*Task directions*: Copy every line of the data that includes the string "link".

** Opening Input block **

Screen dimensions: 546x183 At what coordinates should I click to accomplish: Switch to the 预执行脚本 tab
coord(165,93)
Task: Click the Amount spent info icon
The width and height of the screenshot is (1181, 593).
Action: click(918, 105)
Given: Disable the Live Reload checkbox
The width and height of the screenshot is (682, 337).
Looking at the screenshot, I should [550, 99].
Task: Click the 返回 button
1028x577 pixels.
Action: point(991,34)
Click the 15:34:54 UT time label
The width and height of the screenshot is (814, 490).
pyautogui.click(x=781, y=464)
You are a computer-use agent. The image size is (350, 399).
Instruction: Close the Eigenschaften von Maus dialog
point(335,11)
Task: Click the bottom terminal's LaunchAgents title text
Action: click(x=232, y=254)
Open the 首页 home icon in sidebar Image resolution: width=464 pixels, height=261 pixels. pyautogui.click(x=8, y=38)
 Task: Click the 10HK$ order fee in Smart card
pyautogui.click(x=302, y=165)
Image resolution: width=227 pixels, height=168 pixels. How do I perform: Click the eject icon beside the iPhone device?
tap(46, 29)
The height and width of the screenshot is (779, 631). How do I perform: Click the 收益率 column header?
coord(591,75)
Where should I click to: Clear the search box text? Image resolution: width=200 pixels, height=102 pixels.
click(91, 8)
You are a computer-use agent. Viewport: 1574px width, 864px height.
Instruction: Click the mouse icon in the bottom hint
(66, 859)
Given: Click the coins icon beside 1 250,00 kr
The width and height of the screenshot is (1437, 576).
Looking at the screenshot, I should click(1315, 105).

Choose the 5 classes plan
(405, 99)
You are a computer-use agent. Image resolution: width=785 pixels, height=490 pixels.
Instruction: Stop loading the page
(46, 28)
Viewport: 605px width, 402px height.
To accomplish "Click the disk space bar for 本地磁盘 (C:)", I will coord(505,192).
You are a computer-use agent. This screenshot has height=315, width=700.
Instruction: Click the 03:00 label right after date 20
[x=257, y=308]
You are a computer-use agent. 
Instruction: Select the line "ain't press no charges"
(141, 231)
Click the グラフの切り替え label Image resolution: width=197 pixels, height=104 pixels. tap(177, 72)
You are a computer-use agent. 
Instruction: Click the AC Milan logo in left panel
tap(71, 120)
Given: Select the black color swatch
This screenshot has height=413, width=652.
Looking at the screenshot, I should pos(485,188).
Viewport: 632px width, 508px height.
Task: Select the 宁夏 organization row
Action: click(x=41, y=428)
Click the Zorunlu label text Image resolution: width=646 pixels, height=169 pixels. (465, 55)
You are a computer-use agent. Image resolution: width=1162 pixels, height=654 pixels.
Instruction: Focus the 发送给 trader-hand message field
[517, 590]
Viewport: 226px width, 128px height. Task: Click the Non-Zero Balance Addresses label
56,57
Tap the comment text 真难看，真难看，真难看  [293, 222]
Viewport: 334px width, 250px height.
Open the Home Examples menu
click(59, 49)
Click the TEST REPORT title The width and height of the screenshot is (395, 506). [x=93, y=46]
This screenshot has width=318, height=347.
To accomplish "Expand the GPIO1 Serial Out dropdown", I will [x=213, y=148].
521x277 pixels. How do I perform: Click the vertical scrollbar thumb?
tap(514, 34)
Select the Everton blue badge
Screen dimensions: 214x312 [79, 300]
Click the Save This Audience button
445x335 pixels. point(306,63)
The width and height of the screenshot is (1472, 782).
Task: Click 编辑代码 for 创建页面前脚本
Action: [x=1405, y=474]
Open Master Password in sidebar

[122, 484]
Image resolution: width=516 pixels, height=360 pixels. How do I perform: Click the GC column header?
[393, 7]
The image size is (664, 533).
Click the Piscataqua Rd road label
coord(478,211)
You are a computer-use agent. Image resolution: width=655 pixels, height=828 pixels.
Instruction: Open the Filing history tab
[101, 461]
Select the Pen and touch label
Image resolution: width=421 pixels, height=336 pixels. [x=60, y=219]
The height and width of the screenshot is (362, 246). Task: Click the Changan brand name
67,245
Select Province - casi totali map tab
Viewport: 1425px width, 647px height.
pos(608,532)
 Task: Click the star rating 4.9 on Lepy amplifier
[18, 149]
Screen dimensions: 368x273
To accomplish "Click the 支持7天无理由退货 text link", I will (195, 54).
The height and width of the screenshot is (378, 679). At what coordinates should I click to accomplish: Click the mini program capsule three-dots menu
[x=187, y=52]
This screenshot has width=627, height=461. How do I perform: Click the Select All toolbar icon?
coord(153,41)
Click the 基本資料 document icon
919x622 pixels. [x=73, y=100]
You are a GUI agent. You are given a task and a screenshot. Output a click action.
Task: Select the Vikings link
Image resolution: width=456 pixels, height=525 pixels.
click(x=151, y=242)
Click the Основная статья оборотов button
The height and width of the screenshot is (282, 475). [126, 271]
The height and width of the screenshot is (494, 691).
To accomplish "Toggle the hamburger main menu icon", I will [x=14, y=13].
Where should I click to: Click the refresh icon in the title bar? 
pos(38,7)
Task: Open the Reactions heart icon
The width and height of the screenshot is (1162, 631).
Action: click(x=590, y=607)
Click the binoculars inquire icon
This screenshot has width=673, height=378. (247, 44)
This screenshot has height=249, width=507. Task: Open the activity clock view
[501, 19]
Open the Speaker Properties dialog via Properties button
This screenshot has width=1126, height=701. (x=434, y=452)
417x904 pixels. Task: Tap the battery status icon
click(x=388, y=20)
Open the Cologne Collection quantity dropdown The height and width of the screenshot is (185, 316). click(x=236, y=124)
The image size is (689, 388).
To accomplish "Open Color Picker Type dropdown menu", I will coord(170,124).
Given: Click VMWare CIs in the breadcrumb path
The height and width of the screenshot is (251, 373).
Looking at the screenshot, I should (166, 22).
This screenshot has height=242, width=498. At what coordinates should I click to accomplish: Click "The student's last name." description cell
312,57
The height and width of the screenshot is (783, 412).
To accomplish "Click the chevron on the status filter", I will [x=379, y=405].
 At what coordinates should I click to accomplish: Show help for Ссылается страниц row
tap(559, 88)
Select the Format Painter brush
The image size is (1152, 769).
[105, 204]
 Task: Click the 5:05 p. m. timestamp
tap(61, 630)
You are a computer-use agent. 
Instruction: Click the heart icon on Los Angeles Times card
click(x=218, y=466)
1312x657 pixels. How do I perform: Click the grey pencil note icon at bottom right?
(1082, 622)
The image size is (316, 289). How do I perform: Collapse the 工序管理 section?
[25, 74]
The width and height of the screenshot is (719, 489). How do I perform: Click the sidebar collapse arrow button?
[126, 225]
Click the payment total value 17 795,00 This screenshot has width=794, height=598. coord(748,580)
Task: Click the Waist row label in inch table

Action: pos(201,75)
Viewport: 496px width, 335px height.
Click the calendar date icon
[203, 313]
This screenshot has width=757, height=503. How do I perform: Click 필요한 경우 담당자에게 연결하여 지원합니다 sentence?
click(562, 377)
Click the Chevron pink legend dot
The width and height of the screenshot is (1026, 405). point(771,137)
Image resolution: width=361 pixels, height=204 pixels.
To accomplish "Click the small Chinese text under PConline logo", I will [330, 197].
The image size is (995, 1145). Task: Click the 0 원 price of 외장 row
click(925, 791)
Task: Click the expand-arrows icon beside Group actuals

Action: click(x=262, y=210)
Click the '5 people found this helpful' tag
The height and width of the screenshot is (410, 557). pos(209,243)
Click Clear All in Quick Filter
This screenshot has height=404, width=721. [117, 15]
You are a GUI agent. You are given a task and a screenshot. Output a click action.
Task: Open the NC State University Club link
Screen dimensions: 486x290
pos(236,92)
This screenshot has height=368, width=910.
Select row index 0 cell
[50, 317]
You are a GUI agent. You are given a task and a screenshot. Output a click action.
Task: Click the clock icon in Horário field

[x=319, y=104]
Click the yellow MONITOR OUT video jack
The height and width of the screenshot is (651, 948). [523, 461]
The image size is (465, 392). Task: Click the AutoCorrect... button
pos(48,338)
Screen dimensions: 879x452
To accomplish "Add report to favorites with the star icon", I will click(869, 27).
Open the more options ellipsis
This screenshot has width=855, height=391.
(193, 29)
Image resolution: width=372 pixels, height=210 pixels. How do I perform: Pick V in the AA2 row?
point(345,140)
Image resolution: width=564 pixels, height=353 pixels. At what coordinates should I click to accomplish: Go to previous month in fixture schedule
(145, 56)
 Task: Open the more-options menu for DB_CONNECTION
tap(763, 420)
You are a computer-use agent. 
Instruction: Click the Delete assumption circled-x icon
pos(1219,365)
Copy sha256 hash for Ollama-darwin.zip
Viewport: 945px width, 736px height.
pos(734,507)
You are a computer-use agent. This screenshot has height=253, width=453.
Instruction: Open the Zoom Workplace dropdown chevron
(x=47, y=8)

** Closing Input block **

*Result of the exercise*:
To accomplish "Click the 支持7天无理由退货 text link", I will (195, 54).
Task: Select the Vikings link
Task: Open the NC State University Club link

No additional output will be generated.